Modeled after Sylvia Beach’s original bookstore of the same name, which closed during World War II, George Whitman’s Shakespeare & Co. bookstore in the Left Bank neighborhood of Paris has been a haven for poor artists and writers to live and work for over 40 years. Just as Beach’s store attracted such literary legends as Hemingway and Joyce, over the years guests to Whitman’s store have included Richard Wright, Allen Ginsburg, and Anais Nïn. Whitman, now 93, is officially retired, but still remains active in running the store.
Even though its literary heyday was in the 1960s, Whitman’s store remains a refuge for “lost souls and poor writers.” Fitting this definition, Mercer goes on to live at Shakespeare & Co. for several months. His stay is a tale of the bohemian lifestyle—roaming Paris, writing, bumming food and the occasional odd job. Mercer provides colorful descriptions of his developing relationship with Whitman and the myriad characters that come and go from the bookstore. Using a crime writer analogy to describe his days, Mercer contrasts the prison expression of “hard time” with the “soft time” of bookstore life: “time that went easily, time that was a pleasure to do. Time at Shakespeare & Co. was as soft as anything I’d ever felt.”

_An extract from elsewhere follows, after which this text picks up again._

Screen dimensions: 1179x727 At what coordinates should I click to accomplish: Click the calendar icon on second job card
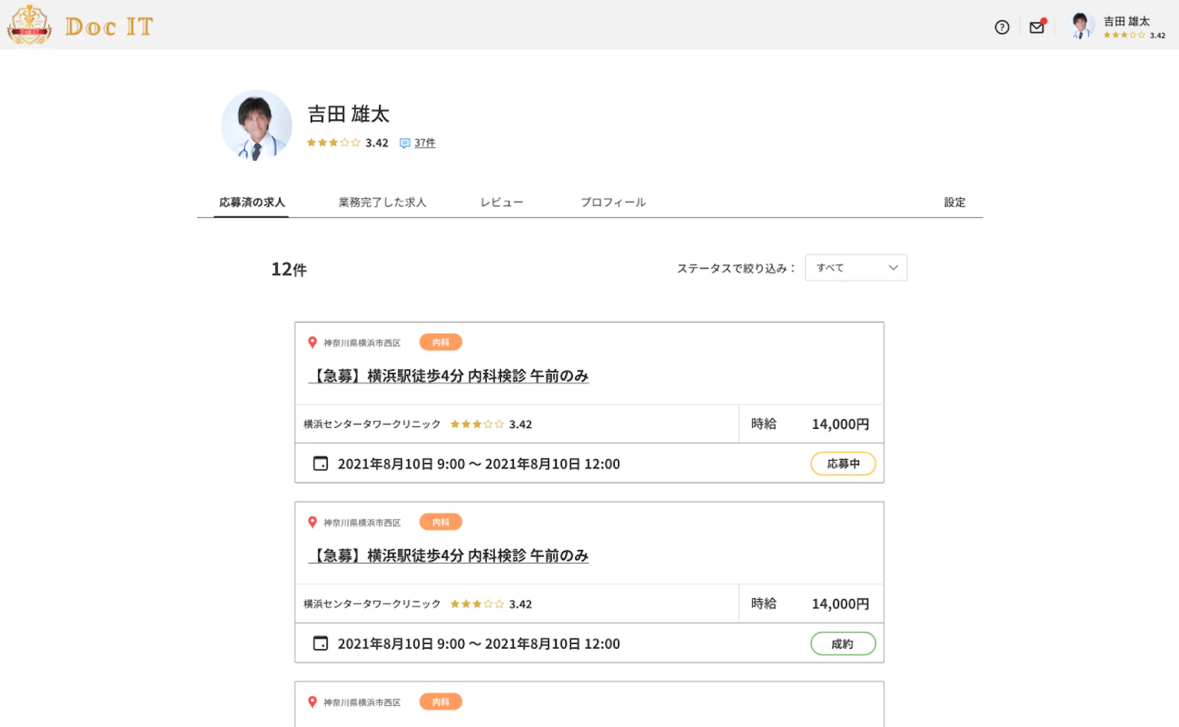point(320,644)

Even though Mercer remembers his days lyrically and favorably, he doesn’t lapse into romanticism or idealism. The descriptions of Mercer’s idyllic way of life are balanced with the not-so-utopian realities of bookstore life: rivalries with other writers, infrequent showers, and guests who take advantage of Whitman’s philosophy of “give what you can, take what you need.”
Mercer’s memoir is an intriguing read for any bibliophile or aspiring writer. Reading it offers a glimpse of the magic Shakespeare & Co. has brought to those who’ve been a part of it. While Mercer acknowledges that the store has changed over the years with increased tourism and changes in the neighborhood, he celebrates the store’s idealistic spirit and shows that it still continues today.